→ EXTRAIT

=======

Cependant, la nature corrosive de la financiarisation n’est pas immédiatement évidente – en fait, c’est plutôt le contraire. Arrighi montre comment le virage de la financiarisation, initialement très lucratif, peut offrir un répit temporaire et illusoire sur la trajectoire du déclin, retardant ainsi l’apparition de la crise terminale. Par exemple, l’hégémon en place à l’époque, la Grande-Bretagne, a été le pays le plus durement touché par la “longue dépression” de 1873-1896, une période prolongée de malaise qui a vu la croissance industrielle de la Grande-Bretagne ralentir et sa position économique se dégrader. Pour Arrighi, il s’agit de la “crise du signal”, c’est-à-dire le moment du cycle où la vigueur productive est perdue et où la financiarisation s’installe.

Et pourtant, comme le dit Arrighi en citant David Landes dans son livre de 1969 “The Unbound Prometheus”, “comme par magie, la roue a tourné”. Dans les dernières années du siècle, les affaires se sont soudainement améliorées et les bénéfices ont augmenté. “La confiance revint – non pas la confiance ponctuelle et évanescente des brefs booms qui avaient ponctué la morosité des décennies précédentes, mais une euphorie générale telle qu’elle n’avait pas prévalu depuis… le début des années 1870….Dans toute l’Europe occidentale, ces années sont restées dans les mémoires comme le bon vieux temps – l’ère édouardienne, la belle époque.” Tout semblait à nouveau aller pour le mieux.

=======

→ CONTENU DES DONNÉES
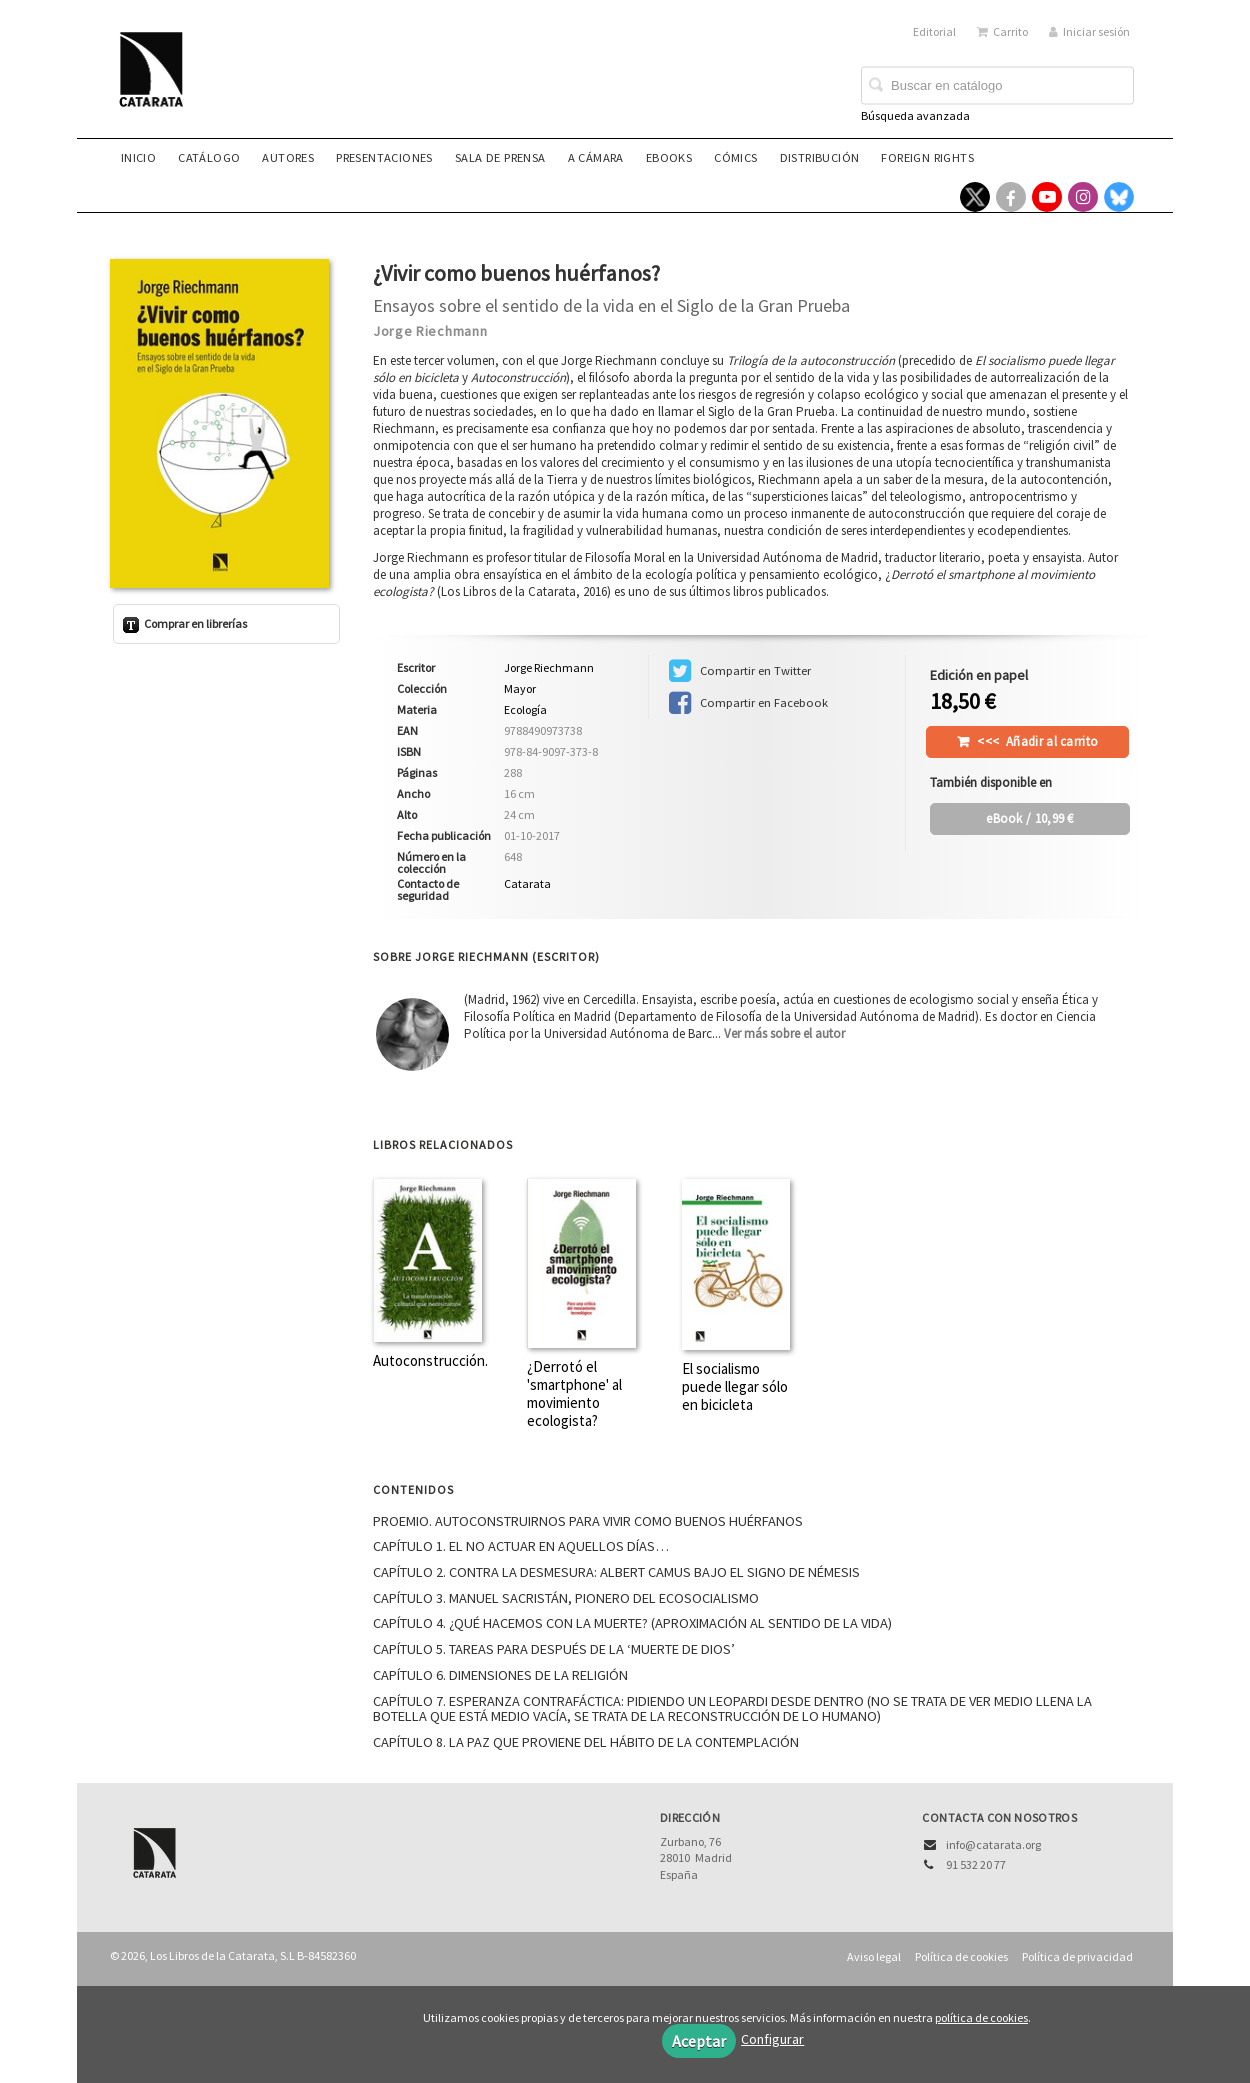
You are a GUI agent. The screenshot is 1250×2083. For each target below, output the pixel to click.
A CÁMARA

=======

→ OBJECTIF ÉNONCÉ 1
Les affirmations suivantes sont-elles conformes au passage sur la financiarisation ? Répondez par oui ou par non à chacune, en citant mot pour mot les termes décisifs du passage.
(a) La Grande-Bretagne a été le pays le plus durement touché par la longue dépression de 1873-1896.
(b) Le livre de David Landes cité par Arrighi date de 1873.
(c) Arrighi nomme « crise terminale » le moment du cycle où la vigueur productive est perdue.
→ OBJECTIF ÉNONCÉ 2
Veuillez poursuivre le passage sur la financiarisation à partir de sa dernière phrase.
Le listing n'est pas utile ici.

→ RÉPONSE RÉDIGÉE 1
(a) Oui : « la Grande-Bretagne, a été le pays le plus durement touché par la “longue dépression” de 1873-1896 ».
(b) Non : « dans son livre de 1969 “The Unbound Prometheus” ».
(c) Non : « il s’agit de la “crise du signal”, c’est-à-dire le moment du cycle où la vigueur productive est perdue ».

→ RÉPONSE RÉDIGÉE 2
Toutefois, le rétablissement soudain des bénéfices n’a rien de magique, explique Arrighi. Ce qui s’est passé, c’est que “tandis que sa suprématie industrielle déclinait, sa finance triomphait et ses services en tant qu’expéditeur, négociant, courtier d’assurance et intermédiaire dans le système mondial des paiements sont devenus plus indispensables que jamais”.

En d’autres termes, la spéculation financière a connu une forte expansion. Au départ, une grande partie des revenus financiers en expansion provenait des intérêts et des dividendes générés par des investissements antérieurs. Mais une part de plus en plus importante a été financée par ce qu’Arrighi appelle la “conversion domestique du capital marchand en capital monétaire”. Pendant ce temps, alors que le capital excédentaire était retiré du commerce et de la production, les salaires réels britanniques ont commencé à baisser à partir du milieu des années 1890 – un renversement de la tendance des cinq dernières décennies. L’enrichissement de l’élite financière et commerciale dans un contexte de baisse générale des salaires réels est un phénomène qui devrait interpeller les observateurs de l’économie américaine actuelle.

En adoptant la financiarisation, la Grande-Bretagne a joué la dernière carte dont elle disposait pour éviter le déclin de son empire. Au-delà, il y avait la ruine de la Première Guerre mondiale et l’instabilité subséquente de l’entre-deux-guerres, une manifestation de ce qu’Arrighi appelle le “chaos systémique” – un phénomène qui devient particulièrement visible pendant les crises de signal et les crises terminales.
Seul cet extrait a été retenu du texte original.